#### Исходный текст ####
«Это был балет между актером и камерой»

Оператор Роджер Дикинс — о съемках фильма «1917», великом Тарковском и мечте о мультиках.
Фото: Getty Images/Kevork Djansezian
 
 
Лучший военный фильм — «Иваново детство», на съемках «1917» приходилось делать до 40 дублей, а камеру во время некоторых сцен передавали как эстафетную палочку. Об этом «Известиям» рассказал легендарный голливудский оператор, обладатель «Оскара» Роджер Дикинс. Снятая им военная драма Сэма Мендеса «1917» стала главным триумфатором «Золотого глобуса» и имеет все шансы покорить Американскую киноакадемию. Специалисты восхищены технической сложностью проекта: в фильме нет видимых монтажных склеек, камера следует по пятам за двумя главными героями.



В чистом поле

— Как вы отреагировали, когда Сэм Мендес сказал вам, что хочет снять это кино одним кадром? Испугались или начали потирать руки?

— Он прислал мне сценарий, и там на первой же странице было написано про съемки одним кадром, но я, честно сказать, подумал, что это опечатка или ошибка в терминах. Даже внимания не обратил. Зато по мере прочтения текста я заподозрил неладное и позвонил Сэму со словами: «Ты издеваешься, что ли?» Но он меня убедил, что снять эту историю в постоянном движении было хорошей идеей. Я тогда даже не задумывался, насколько сложно будет это воплотить технически. Но важно было знать, что идея оправданна с художественной точки зрения и это не просто фишка ради фишки.
#### Исходные данные ####
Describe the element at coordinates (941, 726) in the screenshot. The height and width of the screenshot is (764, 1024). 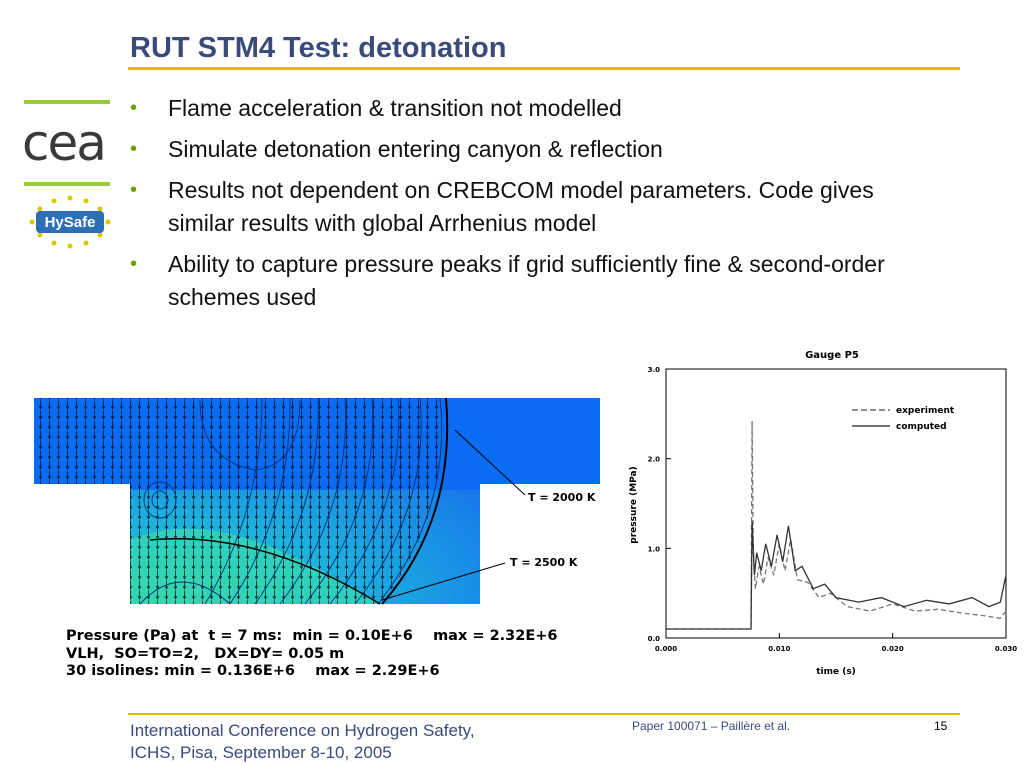
I see `page-number: 15` at that location.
####
Задание 1 —
Назовите всех людей, упомянутых по имени или фамилии в интервью с оператором фильма «1917». Подпись к фото не учитывайте.
Задание 2 —
Соответствуют ли интервью с оператором фильма «1917» следующие утверждения? Ответьте «да» или «нет» и приведите решающие слова интервью в виде точной цитаты.
(a) На съемках «1917» делали до 40 дублей.
(b) Увидев на первой странице сценария упоминание о съемке одним кадром, Дикинс сразу позвонил Мендесу.
(c) Фильм «1917» стал главным триумфатором «Оскара».

Поле для ответа 1 —
Роджер Дикинс, Сэм Мендес, Тарковский.

Поле для ответа 2 —
(a) Да: «на съемках «1917» приходилось делать до 40 дублей».
(b) Нет: «я, честно сказать, подумал, что это опечатка или ошибка в терминах. Даже внимания не обратил».
(c) Нет: «стала главным триумфатором «Золотого глобуса» и имеет все шансы покорить Американскую киноакадемию».